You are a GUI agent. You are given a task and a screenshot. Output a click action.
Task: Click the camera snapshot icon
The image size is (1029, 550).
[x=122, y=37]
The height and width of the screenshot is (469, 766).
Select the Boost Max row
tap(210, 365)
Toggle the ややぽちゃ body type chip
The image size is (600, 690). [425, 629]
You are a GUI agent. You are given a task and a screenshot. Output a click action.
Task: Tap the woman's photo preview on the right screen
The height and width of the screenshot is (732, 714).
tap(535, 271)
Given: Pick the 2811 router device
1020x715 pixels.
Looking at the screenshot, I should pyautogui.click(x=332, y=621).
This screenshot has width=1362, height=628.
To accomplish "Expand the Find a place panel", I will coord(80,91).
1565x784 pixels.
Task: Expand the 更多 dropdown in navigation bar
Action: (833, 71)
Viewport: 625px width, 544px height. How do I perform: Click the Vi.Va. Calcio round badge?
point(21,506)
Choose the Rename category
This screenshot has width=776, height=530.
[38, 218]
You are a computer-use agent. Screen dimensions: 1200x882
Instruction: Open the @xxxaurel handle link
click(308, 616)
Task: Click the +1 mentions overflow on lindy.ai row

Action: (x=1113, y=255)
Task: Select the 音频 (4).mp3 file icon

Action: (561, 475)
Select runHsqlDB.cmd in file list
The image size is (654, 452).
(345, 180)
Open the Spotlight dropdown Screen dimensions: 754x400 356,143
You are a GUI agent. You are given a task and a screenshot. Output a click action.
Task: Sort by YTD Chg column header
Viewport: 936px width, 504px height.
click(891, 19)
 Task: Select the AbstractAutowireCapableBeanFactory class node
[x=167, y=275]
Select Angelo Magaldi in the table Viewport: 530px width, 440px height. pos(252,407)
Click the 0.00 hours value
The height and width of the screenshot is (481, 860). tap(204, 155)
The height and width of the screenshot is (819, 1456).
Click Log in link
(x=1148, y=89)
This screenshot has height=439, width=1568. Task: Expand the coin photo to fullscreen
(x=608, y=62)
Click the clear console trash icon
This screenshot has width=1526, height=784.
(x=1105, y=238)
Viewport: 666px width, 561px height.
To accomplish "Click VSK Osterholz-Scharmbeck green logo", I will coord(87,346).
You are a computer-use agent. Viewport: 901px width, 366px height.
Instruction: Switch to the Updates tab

● Try it
Print, from the entries above, the line with "The height and width of the screenshot is (819, 1456).", the line with "Viewport: 666px width, 561px height." and all lines between them, exactly and with nothing else.

● The completed task
The height and width of the screenshot is (819, 1456).
Click Log in link
(x=1148, y=89)
This screenshot has height=439, width=1568. Task: Expand the coin photo to fullscreen
(x=608, y=62)
Click the clear console trash icon
This screenshot has width=1526, height=784.
(x=1105, y=238)
Viewport: 666px width, 561px height.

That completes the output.